Saved data entries:
[Start of Attachment]

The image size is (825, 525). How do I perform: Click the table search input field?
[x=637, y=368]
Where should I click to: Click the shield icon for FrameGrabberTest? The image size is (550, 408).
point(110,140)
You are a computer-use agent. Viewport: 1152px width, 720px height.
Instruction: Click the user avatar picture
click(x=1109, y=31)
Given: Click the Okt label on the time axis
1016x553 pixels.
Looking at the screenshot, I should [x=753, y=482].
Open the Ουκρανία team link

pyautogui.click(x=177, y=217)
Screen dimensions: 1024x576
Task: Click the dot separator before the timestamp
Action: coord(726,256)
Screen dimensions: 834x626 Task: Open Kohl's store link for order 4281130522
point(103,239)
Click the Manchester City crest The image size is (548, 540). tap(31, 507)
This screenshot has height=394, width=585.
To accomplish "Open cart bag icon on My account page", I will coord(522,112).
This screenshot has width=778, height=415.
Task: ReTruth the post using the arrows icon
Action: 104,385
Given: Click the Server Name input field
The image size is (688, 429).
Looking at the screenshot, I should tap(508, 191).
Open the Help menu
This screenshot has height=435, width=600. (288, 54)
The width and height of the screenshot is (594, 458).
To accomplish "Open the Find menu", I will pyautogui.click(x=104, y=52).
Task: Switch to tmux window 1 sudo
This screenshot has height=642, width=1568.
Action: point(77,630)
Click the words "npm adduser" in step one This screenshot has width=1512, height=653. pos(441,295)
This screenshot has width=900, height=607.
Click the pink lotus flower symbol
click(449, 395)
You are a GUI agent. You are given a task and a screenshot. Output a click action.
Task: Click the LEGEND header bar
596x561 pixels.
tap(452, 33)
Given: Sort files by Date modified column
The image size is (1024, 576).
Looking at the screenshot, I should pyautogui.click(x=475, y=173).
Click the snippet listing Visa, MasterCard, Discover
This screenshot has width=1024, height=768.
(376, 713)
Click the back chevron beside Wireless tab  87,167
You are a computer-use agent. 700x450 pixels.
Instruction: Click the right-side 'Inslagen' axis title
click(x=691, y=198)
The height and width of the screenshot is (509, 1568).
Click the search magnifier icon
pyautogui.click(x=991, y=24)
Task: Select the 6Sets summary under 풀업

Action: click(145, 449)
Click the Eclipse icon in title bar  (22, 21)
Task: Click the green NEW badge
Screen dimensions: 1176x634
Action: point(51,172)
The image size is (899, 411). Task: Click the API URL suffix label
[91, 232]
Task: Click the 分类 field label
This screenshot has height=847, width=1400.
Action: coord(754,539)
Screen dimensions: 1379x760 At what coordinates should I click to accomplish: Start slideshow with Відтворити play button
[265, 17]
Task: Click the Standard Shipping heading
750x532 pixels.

[End of Attachment]

• **Problem requirements**:
Copy exactly the line containing "You are a GUI" and each line after it through the end of the records above.

• **Output of the task**:
You are a GUI agent. You are given a task and a screenshot. Output a click action.
Task: Click the LEGEND header bar
596x561 pixels.
tap(452, 33)
Given: Sort files by Date modified column
The image size is (1024, 576).
Looking at the screenshot, I should pyautogui.click(x=475, y=173).
Click the snippet listing Visa, MasterCard, Discover
This screenshot has width=1024, height=768.
(376, 713)
Click the back chevron beside Wireless tab  87,167
You are a computer-use agent. 700x450 pixels.
Instruction: Click the right-side 'Inslagen' axis title
click(x=691, y=198)
The height and width of the screenshot is (509, 1568).
Click the search magnifier icon
pyautogui.click(x=991, y=24)
Task: Select the 6Sets summary under 풀업

Action: click(145, 449)
Click the Eclipse icon in title bar  (22, 21)
Task: Click the green NEW badge
Screen dimensions: 1176x634
Action: point(51,172)
The image size is (899, 411). Task: Click the API URL suffix label
[91, 232]
Task: Click the 分类 field label
This screenshot has height=847, width=1400.
Action: coord(754,539)
Screen dimensions: 1379x760 At what coordinates should I click to accomplish: Start slideshow with Відтворити play button
[265, 17]
Task: Click the Standard Shipping heading
750x532 pixels.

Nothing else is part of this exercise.